-- DATA TO USE follows --

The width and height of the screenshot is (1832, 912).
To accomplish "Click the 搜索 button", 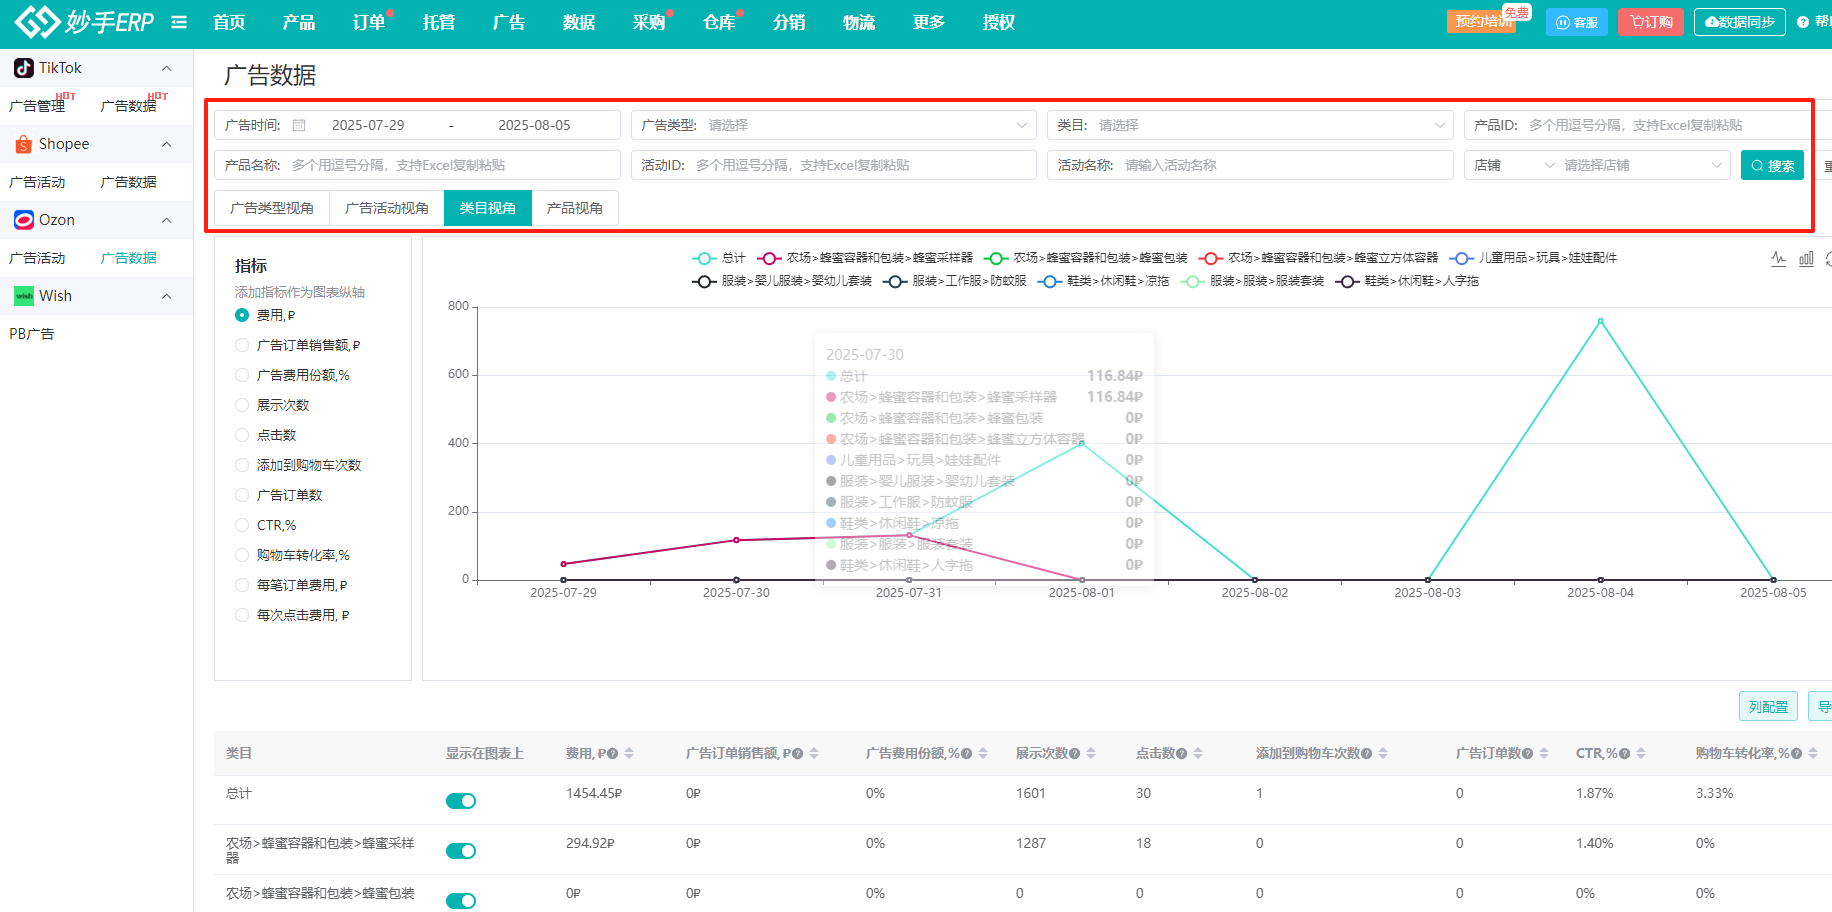I will [1772, 165].
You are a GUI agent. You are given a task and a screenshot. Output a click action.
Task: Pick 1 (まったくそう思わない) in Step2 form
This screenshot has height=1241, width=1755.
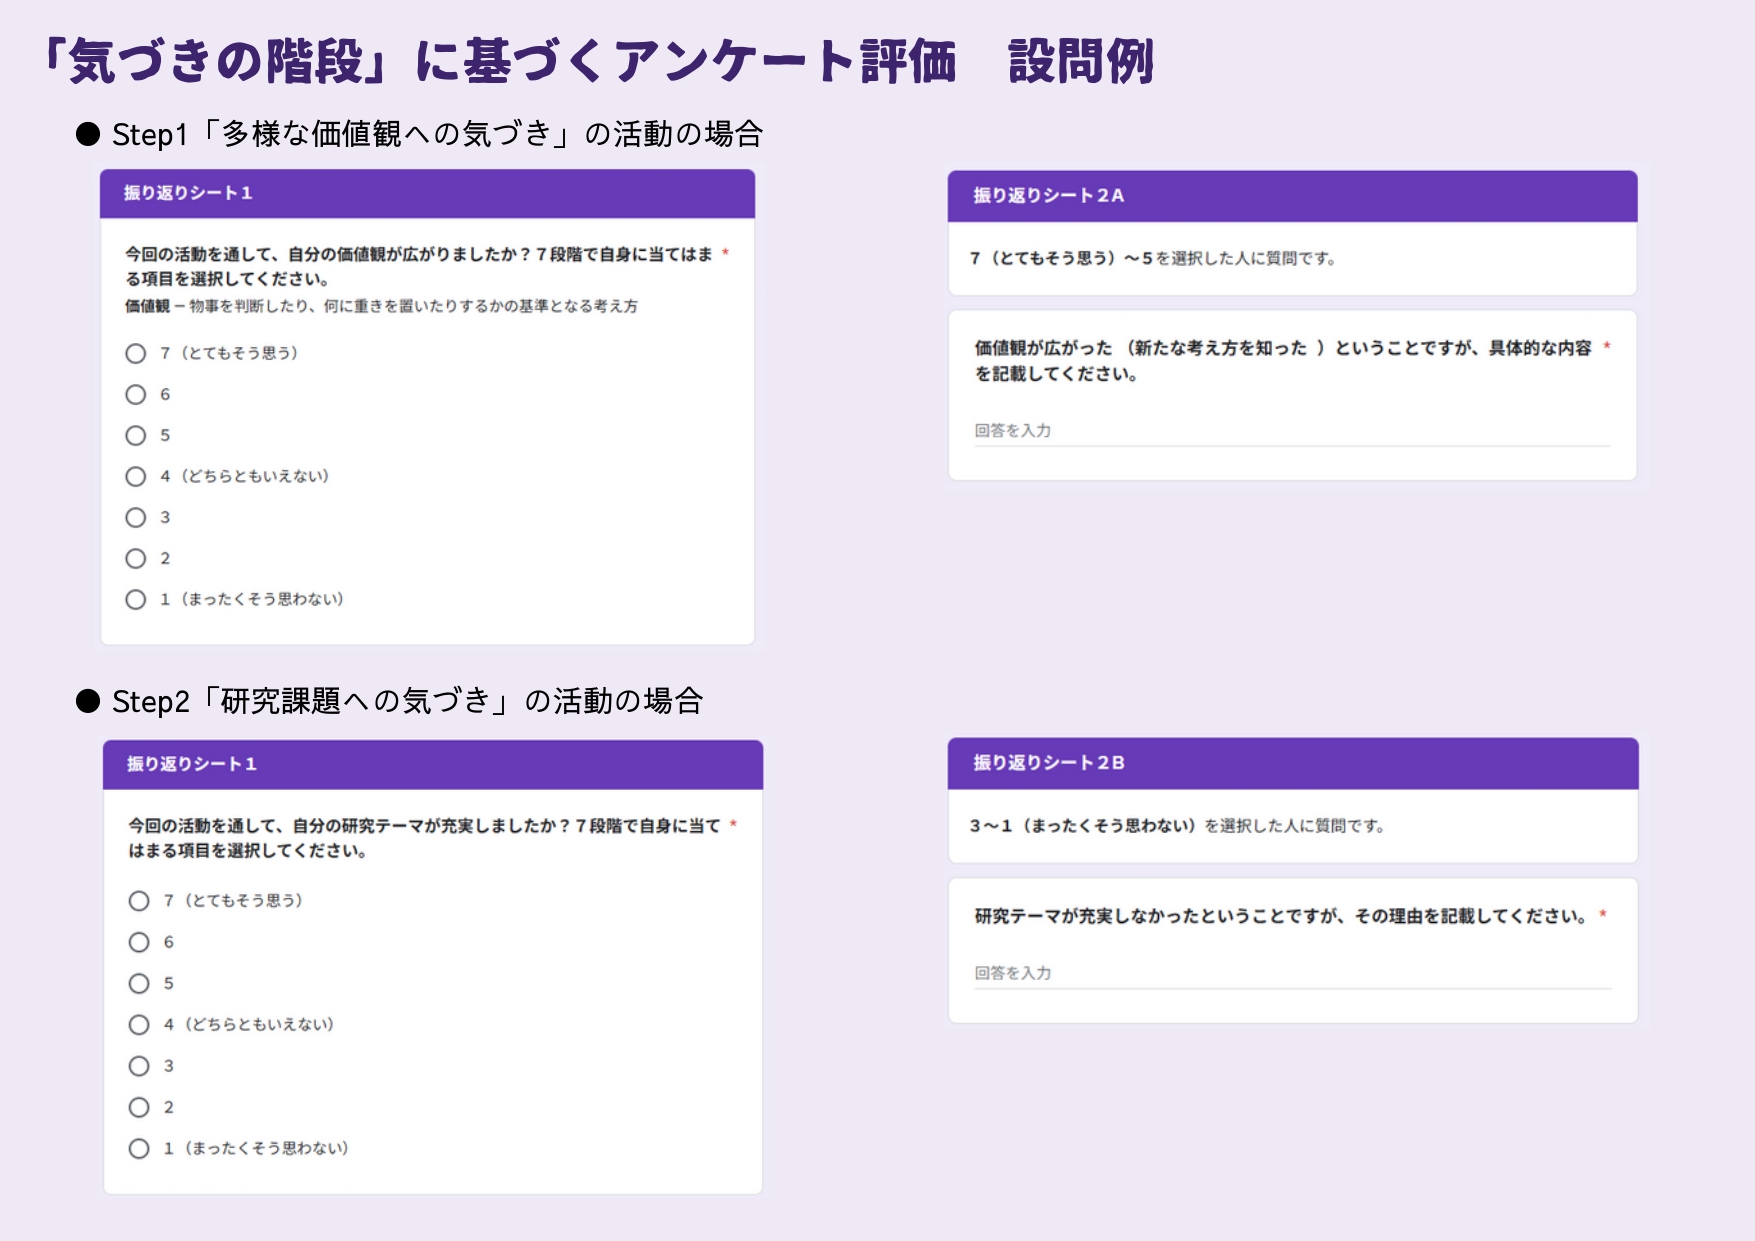(139, 1149)
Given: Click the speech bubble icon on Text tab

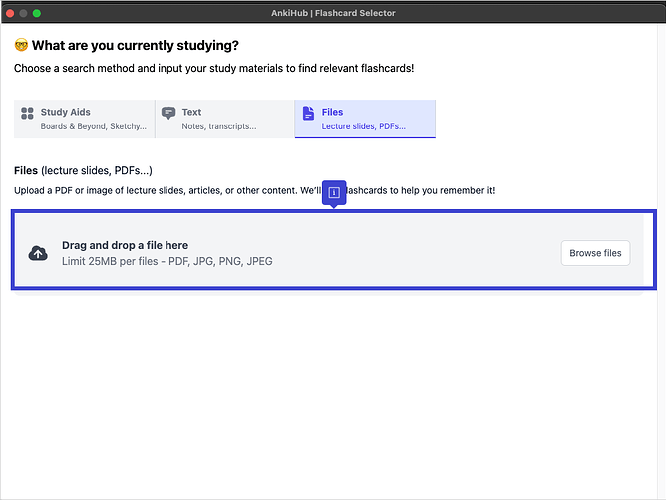Looking at the screenshot, I should pyautogui.click(x=168, y=114).
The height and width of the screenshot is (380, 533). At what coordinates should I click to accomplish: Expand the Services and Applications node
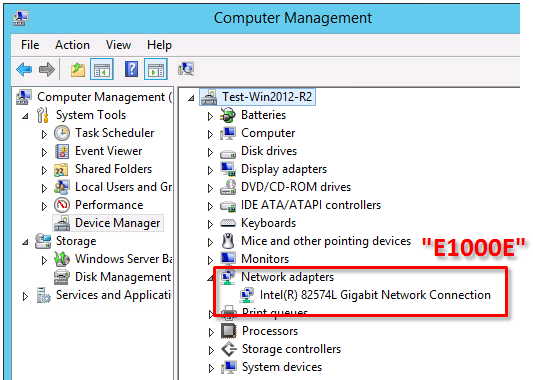click(25, 296)
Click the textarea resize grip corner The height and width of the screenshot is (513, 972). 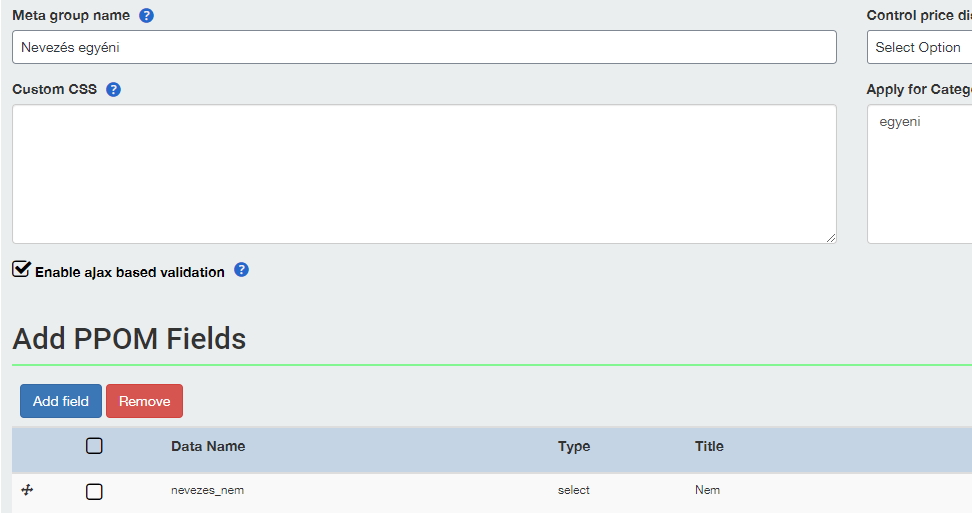(x=831, y=238)
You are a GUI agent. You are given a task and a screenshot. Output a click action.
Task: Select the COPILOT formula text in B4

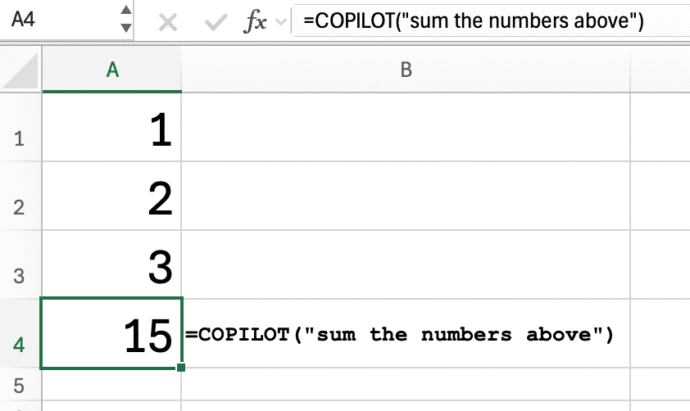[x=399, y=334]
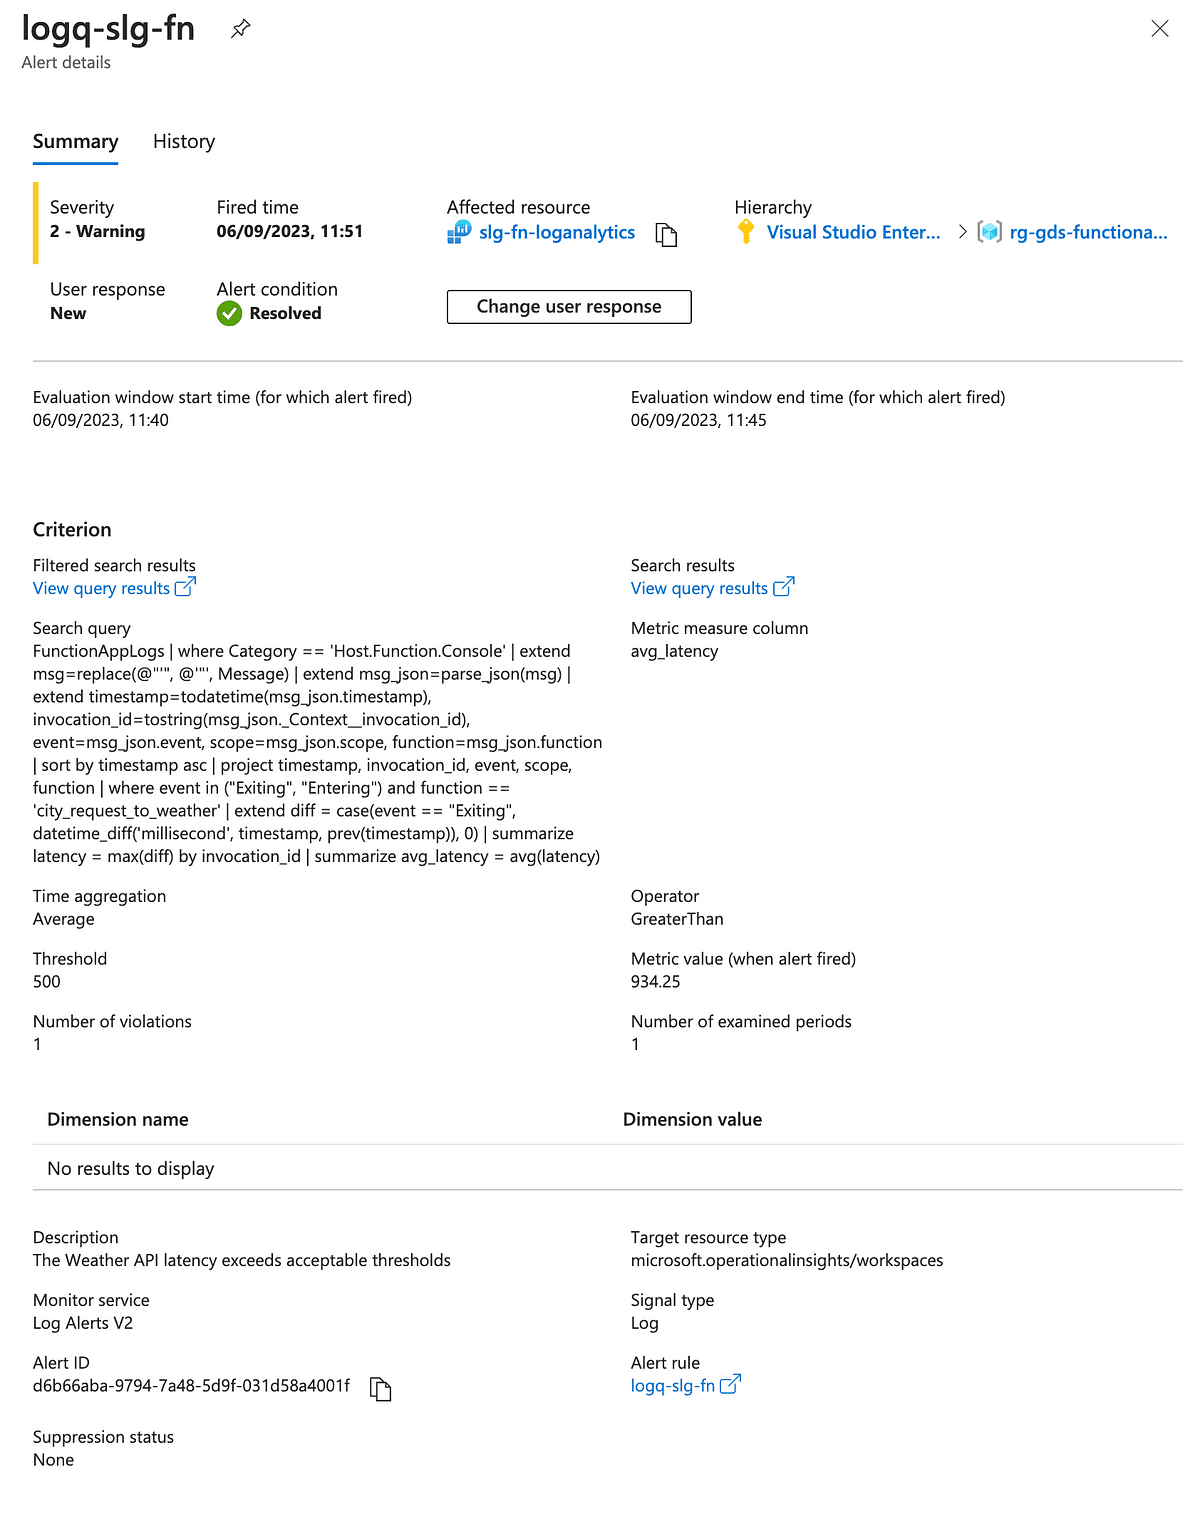Click the Change user response button
1200x1516 pixels.
pos(569,307)
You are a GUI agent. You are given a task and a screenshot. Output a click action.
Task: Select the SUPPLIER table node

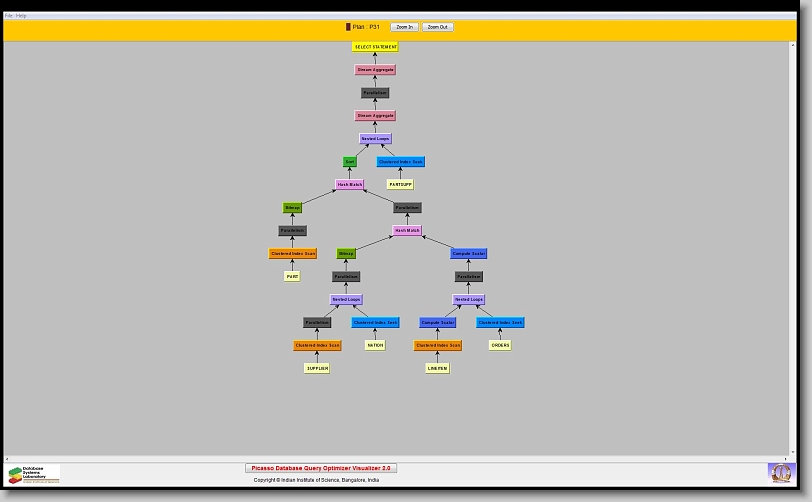point(317,368)
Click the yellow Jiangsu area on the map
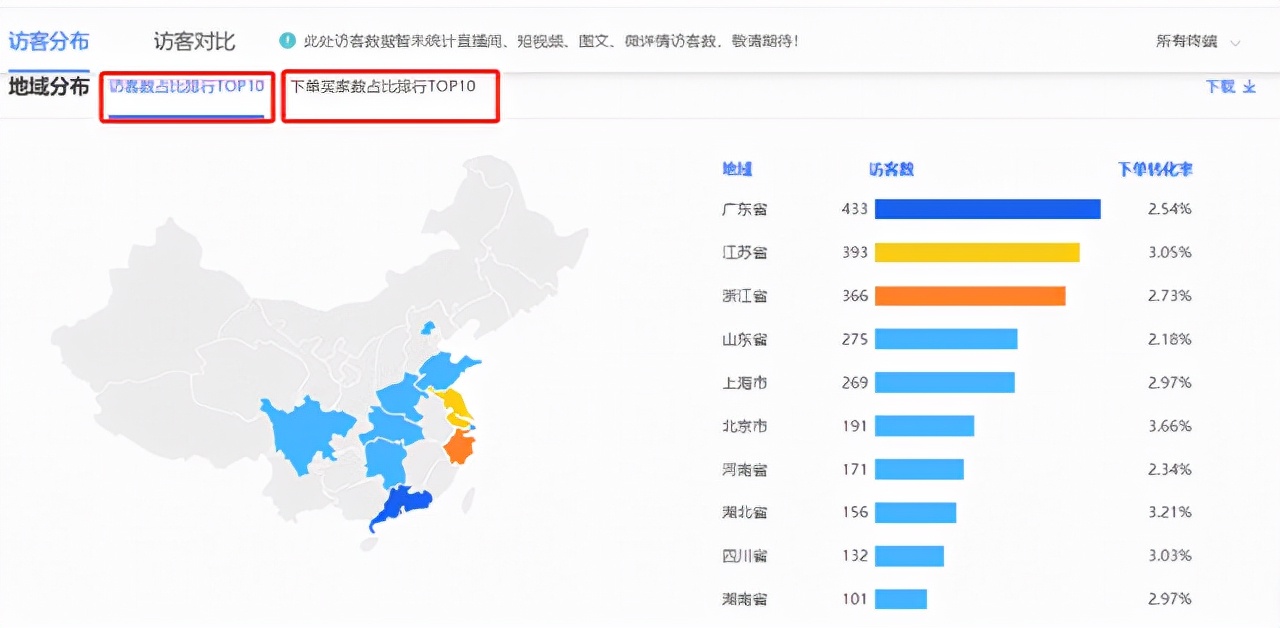1280x628 pixels. [x=456, y=403]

-- DATA TO USE concluded --

§ TASK DETAILS:
What you return should be the exact lines from the one containing "Task: Select the COPILOT formula text in B4" through the end of the listing above, both included, minus any pictures.

§ RESPONSE BELOW:
Task: Select the COPILOT formula text in B4

[x=399, y=334]
Click the Change user response button
1200x1516 pixels.
pos(569,307)
You are a GUI agent. You are given a task and a screenshot. Output a click action.
Task: Select the SUPPLIER table node

point(317,368)
Click the yellow Jiangsu area on the map
1280x628 pixels. [x=456, y=403]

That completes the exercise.